● **THE PROBLEM**
Your reply should consist of the entries, copied exactly and stripped of images.

Stored data entries:
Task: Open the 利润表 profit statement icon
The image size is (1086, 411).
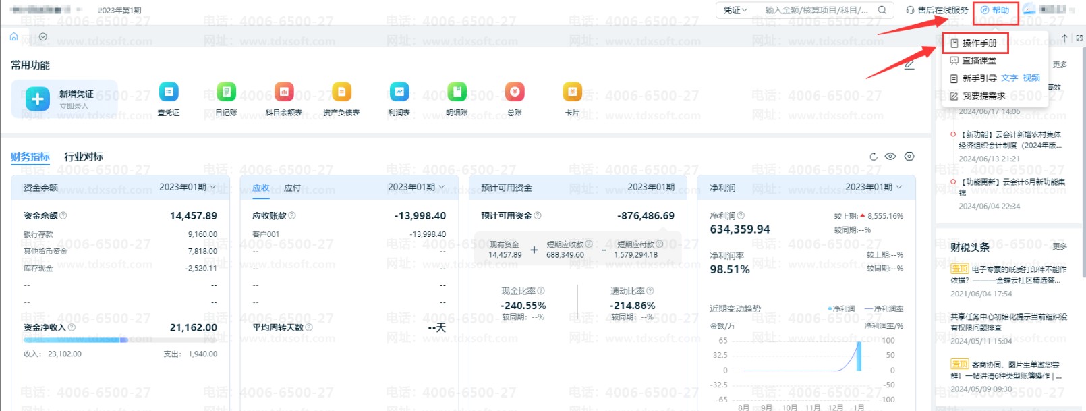Action: (399, 92)
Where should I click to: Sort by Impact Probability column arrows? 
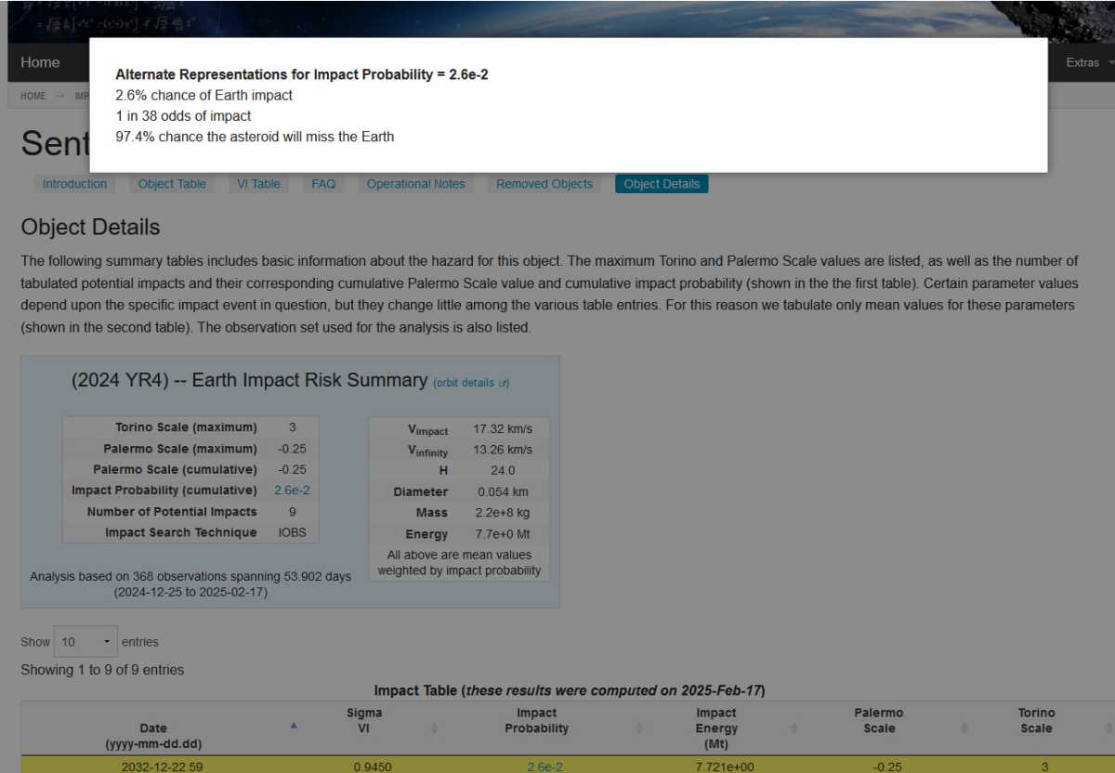[639, 729]
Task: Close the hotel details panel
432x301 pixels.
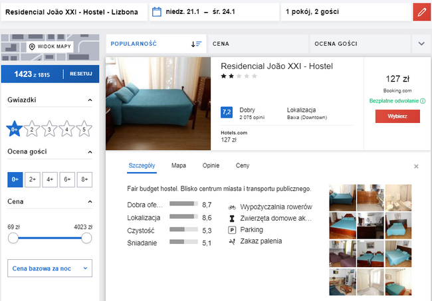Action: (x=416, y=166)
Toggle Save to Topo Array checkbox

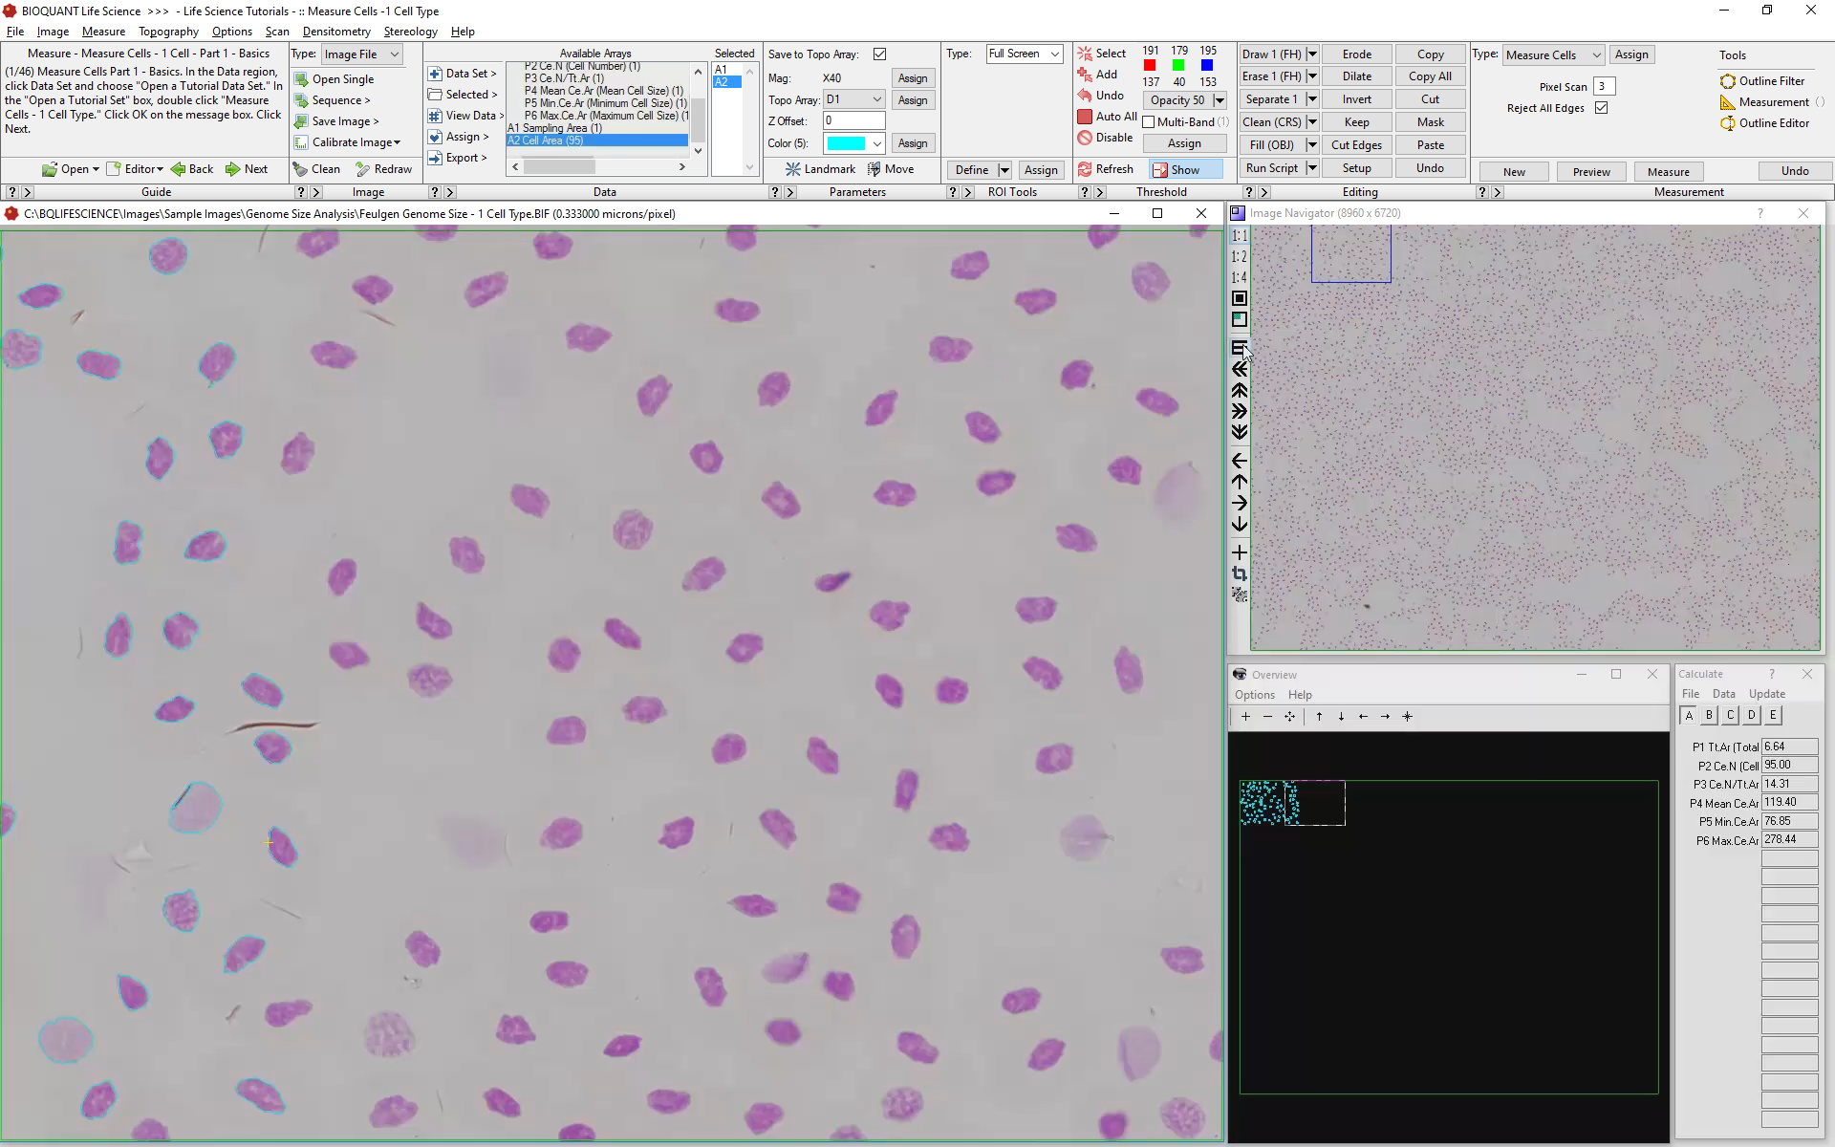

● **FINISHED TASK**
Task: Open the 利润表 profit statement icon
The image size is (1086, 411).
Action: (399, 92)
Where should I click to: Sort by Impact Probability column arrows? 
[639, 729]
Task: Close the hotel details panel
432x301 pixels.
Action: (x=416, y=166)
Toggle Save to Topo Array checkbox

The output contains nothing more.